*TASK*. Retype the items below from the line containing "The height and" through the end of the items, including both the starting and final lines, and omit the pictures.

○ ○ ○ ○ ○

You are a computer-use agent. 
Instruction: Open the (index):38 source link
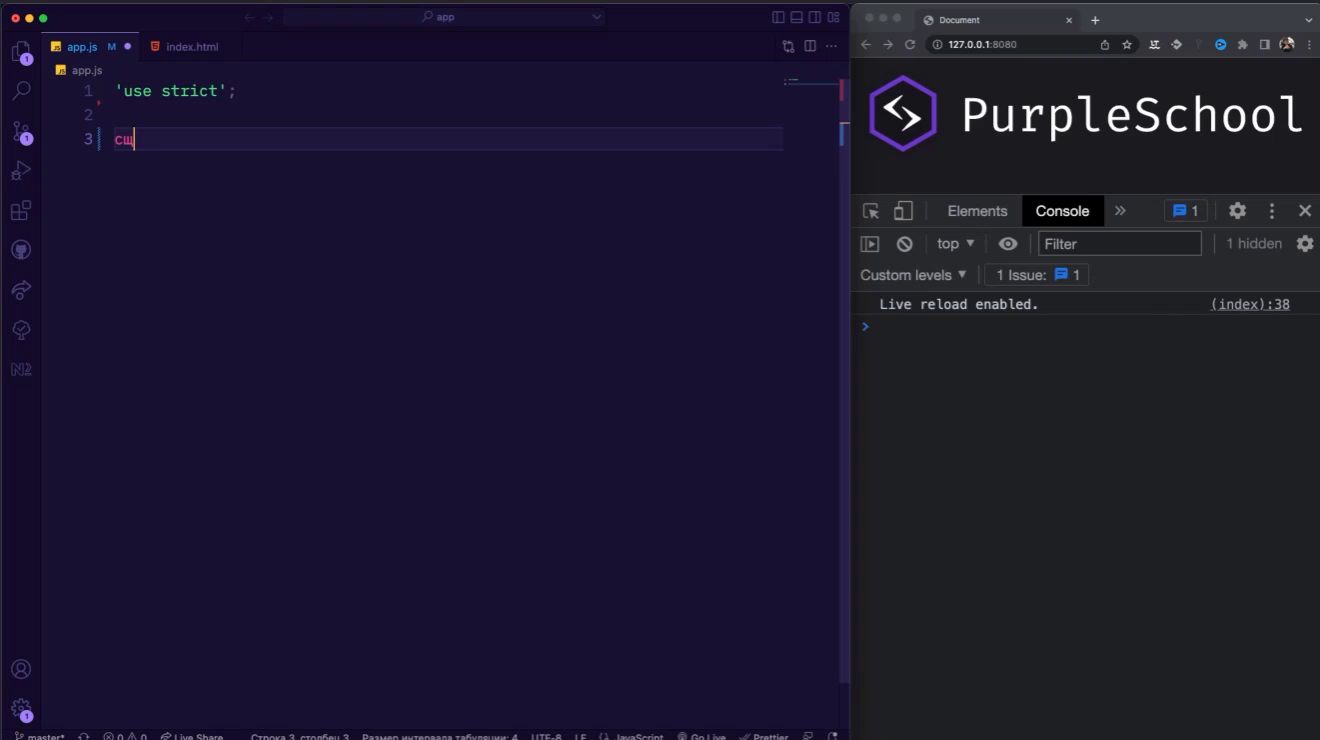[x=1250, y=304]
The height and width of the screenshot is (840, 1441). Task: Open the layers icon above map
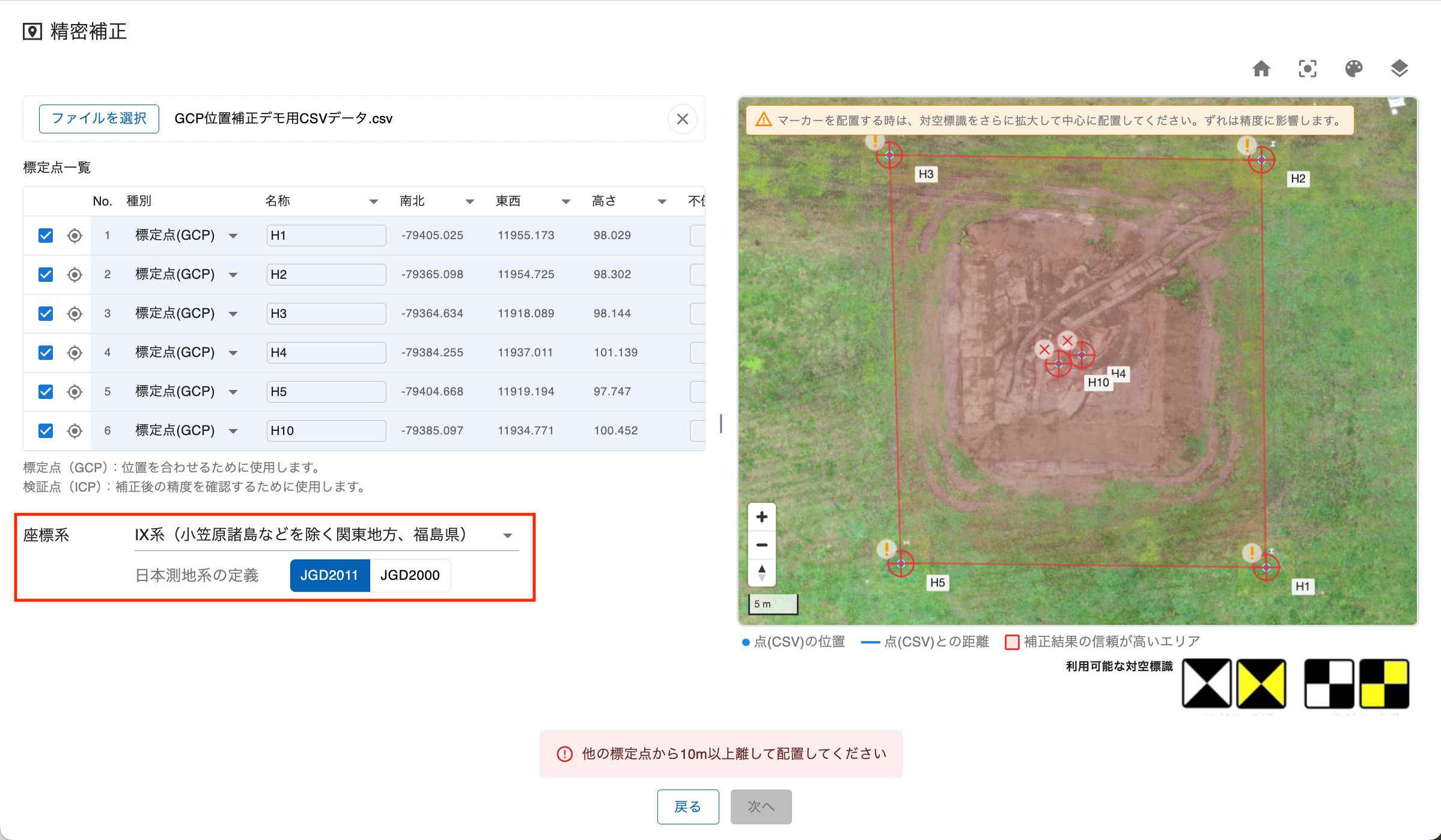pyautogui.click(x=1399, y=68)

○ ○ ○ ○ ○

*IN RESPONSE*.
The height and width of the screenshot is (840, 1441). Task: Open the layers icon above map
pyautogui.click(x=1399, y=68)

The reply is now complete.